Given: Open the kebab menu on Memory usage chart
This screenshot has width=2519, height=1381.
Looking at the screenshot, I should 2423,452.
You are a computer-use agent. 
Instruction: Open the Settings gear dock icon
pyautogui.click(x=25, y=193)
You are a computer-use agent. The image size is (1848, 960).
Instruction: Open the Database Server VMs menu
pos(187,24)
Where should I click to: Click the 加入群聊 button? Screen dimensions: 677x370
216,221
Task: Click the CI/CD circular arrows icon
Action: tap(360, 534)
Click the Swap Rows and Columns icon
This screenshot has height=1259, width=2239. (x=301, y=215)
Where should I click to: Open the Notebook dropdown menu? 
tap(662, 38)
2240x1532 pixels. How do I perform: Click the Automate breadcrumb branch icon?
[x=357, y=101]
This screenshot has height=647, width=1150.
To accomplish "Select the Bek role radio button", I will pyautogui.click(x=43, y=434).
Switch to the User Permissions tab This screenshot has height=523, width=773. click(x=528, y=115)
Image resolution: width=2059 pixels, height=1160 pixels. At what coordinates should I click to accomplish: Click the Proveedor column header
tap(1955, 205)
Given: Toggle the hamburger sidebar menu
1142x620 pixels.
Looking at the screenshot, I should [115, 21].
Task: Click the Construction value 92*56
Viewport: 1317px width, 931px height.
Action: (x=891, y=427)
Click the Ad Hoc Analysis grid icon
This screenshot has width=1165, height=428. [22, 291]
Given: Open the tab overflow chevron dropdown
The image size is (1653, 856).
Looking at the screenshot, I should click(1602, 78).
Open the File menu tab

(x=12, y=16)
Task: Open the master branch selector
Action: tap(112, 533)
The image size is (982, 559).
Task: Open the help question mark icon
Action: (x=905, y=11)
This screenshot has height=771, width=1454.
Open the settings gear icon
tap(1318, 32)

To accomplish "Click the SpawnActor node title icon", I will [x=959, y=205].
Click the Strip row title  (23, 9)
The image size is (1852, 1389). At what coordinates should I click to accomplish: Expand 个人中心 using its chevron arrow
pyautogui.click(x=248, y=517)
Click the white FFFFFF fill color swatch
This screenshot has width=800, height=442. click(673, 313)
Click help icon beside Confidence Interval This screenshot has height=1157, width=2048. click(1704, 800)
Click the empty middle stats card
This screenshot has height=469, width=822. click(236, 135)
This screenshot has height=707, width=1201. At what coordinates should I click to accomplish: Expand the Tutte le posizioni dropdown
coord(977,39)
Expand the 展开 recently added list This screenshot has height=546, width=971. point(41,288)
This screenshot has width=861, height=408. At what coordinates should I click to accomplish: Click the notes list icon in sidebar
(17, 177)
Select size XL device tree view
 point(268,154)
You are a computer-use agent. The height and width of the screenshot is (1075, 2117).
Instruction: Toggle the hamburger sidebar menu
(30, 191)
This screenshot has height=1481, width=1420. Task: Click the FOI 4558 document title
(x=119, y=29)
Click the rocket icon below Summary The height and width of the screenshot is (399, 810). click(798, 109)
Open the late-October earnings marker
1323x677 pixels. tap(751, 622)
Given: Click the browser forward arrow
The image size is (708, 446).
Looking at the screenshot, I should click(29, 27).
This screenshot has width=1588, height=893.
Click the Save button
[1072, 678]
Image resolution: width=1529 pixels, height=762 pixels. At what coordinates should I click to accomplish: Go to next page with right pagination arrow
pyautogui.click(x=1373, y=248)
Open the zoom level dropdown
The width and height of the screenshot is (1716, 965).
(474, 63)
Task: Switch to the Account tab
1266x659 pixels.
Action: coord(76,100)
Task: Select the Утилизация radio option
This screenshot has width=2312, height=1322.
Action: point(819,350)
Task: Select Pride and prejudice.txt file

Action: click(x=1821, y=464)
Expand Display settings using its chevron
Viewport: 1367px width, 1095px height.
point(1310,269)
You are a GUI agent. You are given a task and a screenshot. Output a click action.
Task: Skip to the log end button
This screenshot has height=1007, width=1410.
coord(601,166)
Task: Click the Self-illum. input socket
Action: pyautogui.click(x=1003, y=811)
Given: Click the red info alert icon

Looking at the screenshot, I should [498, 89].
________________
§ **What the task requires**: The reply should consist of one number, the count of lines above with the string "will" in them.

§ **Response for this exercise**: 2